WORK TO BE COMPLETED:
Among the lines of data below, reproduce only those from the one with "is (2000, 1265)." through the one with "Click the star favorite icon beside post", exactly as they stand, both ends included.

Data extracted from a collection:
•••

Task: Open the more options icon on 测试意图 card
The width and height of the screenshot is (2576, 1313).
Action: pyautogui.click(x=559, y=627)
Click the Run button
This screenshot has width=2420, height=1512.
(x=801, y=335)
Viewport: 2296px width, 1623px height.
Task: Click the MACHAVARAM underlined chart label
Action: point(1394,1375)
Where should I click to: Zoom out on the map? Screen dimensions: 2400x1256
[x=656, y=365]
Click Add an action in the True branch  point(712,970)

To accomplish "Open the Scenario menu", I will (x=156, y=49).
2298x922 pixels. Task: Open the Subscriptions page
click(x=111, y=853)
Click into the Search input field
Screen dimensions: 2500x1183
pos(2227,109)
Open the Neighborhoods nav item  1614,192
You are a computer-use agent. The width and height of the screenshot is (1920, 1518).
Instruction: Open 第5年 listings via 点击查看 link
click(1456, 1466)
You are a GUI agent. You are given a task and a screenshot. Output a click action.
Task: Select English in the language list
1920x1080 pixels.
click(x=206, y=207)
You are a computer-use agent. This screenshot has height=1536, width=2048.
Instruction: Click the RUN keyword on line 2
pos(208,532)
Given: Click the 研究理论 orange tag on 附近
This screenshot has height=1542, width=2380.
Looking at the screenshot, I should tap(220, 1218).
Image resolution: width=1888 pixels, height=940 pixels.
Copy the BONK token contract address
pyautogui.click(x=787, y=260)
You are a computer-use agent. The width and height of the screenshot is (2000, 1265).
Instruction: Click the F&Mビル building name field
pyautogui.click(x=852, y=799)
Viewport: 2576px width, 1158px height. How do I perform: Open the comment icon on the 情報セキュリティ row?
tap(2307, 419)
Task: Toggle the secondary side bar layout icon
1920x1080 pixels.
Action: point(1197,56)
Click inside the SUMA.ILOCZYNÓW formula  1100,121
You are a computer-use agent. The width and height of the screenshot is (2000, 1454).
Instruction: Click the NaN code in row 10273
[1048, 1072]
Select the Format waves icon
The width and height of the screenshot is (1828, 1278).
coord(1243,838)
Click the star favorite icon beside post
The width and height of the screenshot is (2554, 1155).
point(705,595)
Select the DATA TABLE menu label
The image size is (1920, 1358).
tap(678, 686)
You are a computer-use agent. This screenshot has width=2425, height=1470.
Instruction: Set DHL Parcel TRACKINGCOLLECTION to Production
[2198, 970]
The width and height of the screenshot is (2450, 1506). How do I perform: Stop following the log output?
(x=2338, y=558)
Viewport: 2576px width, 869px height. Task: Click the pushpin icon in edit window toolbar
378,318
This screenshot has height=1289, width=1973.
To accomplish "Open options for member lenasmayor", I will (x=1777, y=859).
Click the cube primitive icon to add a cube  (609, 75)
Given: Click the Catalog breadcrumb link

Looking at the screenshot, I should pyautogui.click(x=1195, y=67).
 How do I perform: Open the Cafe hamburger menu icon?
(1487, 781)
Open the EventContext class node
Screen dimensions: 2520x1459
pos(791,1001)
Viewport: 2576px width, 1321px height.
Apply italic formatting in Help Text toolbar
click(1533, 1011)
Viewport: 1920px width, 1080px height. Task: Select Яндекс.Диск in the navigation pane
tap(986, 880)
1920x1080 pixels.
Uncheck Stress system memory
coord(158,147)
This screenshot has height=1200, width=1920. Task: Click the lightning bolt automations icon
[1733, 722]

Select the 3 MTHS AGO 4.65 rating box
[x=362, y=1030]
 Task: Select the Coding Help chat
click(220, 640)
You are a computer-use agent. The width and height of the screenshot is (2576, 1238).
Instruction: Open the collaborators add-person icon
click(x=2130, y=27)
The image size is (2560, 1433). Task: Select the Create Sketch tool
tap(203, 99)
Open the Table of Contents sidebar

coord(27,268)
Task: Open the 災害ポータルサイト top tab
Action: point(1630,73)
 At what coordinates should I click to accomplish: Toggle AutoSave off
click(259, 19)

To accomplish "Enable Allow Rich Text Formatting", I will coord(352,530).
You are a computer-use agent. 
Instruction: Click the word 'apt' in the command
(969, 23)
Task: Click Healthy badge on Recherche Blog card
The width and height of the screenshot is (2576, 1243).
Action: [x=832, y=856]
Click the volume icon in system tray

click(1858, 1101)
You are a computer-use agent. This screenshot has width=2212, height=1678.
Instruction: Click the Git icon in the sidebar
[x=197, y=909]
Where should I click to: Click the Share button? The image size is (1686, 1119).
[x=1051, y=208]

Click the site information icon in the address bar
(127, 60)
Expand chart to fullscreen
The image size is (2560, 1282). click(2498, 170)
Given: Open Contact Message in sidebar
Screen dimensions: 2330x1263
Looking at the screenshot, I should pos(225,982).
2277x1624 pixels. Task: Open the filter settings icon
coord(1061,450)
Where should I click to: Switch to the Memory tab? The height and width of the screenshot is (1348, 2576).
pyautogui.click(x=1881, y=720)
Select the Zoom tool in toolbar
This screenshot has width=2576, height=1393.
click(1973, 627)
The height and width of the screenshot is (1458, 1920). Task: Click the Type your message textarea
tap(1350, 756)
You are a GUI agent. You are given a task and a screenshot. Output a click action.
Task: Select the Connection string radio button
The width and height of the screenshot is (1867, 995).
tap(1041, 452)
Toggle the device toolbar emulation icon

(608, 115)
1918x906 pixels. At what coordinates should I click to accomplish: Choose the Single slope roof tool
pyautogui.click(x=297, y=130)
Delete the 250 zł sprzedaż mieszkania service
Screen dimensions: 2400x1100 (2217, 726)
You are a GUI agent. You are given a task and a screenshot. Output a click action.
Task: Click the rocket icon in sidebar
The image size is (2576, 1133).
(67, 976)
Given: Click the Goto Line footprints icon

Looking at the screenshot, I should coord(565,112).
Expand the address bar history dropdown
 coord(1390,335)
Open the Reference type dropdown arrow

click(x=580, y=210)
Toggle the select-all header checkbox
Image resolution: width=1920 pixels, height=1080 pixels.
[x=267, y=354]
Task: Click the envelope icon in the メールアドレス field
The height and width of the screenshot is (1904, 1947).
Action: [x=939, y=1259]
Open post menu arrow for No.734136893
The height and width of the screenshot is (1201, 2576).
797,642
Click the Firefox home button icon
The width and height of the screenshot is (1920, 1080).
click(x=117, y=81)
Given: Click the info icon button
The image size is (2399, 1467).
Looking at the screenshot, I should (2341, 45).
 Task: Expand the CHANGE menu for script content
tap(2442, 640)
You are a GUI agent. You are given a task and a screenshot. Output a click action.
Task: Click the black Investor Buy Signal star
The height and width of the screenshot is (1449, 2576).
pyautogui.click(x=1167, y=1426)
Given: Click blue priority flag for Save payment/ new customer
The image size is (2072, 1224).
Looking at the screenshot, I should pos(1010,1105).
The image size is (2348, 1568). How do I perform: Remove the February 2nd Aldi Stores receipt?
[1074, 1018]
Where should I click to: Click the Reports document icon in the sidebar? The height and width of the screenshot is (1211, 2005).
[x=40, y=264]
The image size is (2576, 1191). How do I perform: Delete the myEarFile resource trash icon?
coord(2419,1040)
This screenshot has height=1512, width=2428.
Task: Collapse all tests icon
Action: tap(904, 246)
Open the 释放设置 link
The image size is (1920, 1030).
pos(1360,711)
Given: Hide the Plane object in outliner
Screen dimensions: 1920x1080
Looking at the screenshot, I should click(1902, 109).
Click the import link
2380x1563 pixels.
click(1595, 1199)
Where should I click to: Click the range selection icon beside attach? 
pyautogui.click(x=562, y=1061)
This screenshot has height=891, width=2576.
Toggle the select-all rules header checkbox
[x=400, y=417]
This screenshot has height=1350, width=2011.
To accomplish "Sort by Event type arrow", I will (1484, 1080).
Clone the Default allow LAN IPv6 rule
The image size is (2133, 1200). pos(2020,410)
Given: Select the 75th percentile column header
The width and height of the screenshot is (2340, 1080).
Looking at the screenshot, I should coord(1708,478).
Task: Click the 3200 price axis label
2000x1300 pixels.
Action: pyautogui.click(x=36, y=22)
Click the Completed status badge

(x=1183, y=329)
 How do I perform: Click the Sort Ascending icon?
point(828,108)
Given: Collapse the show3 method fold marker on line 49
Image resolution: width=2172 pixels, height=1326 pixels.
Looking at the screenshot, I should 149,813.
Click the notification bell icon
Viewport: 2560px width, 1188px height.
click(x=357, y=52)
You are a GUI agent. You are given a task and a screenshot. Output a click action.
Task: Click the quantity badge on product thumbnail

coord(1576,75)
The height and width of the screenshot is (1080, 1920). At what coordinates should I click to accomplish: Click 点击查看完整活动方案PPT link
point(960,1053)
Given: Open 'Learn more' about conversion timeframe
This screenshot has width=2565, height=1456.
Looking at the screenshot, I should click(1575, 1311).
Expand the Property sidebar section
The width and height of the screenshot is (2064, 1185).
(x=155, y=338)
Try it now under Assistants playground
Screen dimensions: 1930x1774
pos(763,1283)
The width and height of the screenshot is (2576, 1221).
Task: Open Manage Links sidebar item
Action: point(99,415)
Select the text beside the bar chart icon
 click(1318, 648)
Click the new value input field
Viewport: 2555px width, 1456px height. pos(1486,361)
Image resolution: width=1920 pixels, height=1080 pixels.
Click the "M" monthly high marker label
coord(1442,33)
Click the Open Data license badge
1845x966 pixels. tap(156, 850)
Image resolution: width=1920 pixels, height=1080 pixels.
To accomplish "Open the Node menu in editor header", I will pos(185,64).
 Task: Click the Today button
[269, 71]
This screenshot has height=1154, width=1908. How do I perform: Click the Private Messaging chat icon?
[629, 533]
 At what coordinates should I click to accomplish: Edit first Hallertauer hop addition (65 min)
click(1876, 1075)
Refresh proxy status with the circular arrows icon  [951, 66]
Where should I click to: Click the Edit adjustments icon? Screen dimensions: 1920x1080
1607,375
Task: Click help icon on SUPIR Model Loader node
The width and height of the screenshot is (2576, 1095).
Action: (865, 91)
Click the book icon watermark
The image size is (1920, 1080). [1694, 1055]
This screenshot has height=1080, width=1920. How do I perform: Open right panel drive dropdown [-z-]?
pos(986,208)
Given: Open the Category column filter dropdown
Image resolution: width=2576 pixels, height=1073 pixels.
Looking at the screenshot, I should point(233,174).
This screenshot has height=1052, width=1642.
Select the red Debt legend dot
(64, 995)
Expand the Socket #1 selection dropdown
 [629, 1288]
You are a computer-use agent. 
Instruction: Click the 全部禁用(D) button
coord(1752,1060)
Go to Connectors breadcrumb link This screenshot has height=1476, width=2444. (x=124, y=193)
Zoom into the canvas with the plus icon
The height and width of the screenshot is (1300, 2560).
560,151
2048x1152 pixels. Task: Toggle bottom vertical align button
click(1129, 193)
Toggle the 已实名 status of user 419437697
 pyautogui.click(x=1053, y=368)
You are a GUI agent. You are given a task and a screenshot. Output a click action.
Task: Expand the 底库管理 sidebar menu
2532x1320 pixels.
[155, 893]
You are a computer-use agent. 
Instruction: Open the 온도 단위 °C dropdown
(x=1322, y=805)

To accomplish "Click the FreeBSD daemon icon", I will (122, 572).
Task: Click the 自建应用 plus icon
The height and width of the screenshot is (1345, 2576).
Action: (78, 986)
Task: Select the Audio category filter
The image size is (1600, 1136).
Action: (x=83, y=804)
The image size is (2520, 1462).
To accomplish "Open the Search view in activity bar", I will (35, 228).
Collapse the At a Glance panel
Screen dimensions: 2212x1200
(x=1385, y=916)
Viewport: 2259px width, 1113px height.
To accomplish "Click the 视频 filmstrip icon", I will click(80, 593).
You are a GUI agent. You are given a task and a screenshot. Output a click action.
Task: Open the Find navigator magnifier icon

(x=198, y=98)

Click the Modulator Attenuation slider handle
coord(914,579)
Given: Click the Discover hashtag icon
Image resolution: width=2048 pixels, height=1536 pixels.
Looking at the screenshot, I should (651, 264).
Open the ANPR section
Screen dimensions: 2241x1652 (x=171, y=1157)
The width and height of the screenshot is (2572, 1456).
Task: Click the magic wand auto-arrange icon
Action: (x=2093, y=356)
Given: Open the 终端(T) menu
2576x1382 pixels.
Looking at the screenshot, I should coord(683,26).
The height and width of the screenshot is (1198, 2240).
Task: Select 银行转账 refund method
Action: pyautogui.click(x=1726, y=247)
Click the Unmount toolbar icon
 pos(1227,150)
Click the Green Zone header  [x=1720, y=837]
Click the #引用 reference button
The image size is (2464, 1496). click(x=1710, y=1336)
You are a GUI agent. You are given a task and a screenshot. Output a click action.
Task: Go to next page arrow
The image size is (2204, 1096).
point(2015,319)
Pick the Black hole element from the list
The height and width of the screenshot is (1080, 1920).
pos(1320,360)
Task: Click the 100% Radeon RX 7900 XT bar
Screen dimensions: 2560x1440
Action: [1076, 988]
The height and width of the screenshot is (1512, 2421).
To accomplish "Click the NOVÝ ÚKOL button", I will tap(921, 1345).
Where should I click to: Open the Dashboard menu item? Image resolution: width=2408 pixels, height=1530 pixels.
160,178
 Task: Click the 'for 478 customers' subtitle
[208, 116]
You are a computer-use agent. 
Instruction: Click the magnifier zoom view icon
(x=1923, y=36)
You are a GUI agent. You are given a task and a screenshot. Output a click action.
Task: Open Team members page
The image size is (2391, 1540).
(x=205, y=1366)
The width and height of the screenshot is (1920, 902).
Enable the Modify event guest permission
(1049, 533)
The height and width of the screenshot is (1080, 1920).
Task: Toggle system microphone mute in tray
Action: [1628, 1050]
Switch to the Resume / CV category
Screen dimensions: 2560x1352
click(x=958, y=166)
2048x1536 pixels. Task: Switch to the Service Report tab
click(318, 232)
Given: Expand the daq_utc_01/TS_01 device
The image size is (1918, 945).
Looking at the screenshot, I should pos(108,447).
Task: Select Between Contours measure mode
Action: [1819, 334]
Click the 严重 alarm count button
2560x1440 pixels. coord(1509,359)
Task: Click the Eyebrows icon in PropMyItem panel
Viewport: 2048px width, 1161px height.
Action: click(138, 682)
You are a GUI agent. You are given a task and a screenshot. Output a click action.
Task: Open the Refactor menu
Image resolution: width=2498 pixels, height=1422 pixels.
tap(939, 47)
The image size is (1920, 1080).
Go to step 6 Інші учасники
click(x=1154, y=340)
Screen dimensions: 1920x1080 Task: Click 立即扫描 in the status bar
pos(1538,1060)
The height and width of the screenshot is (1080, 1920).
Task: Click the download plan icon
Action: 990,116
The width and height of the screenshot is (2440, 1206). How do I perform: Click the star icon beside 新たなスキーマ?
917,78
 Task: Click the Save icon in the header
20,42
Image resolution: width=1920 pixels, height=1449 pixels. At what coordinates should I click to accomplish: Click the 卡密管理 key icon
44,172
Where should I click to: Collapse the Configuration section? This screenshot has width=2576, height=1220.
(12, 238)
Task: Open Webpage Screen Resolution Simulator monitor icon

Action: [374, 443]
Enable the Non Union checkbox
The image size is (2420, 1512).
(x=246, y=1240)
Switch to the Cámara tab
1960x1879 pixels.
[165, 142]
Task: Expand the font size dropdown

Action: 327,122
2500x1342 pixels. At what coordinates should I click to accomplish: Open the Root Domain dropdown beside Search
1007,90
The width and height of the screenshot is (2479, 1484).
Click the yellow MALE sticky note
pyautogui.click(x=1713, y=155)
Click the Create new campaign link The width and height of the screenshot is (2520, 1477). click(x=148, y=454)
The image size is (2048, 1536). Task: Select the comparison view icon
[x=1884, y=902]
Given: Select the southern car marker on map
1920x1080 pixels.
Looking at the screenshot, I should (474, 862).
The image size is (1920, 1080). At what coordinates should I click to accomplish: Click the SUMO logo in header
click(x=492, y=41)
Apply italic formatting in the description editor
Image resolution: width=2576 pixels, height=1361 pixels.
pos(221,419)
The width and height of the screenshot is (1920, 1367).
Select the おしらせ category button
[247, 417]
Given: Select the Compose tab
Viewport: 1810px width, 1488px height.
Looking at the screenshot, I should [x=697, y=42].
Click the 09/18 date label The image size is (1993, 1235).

•••

SOLVED PROBLEM:
You are a computer-use agent. The width and height of the screenshot is (2000, 1265).
Instruction: Click the F&Mビル building name field
pyautogui.click(x=852, y=799)
Viewport: 2576px width, 1158px height. How do I perform: Open the comment icon on the 情報セキュリティ row?
tap(2307, 419)
Task: Toggle the secondary side bar layout icon
1920x1080 pixels.
Action: point(1197,56)
Click inside the SUMA.ILOCZYNÓW formula  1100,121
You are a computer-use agent. The width and height of the screenshot is (2000, 1454).
Instruction: Click the NaN code in row 10273
[1048, 1072]
Select the Format waves icon
The width and height of the screenshot is (1828, 1278).
coord(1243,838)
Click the star favorite icon beside post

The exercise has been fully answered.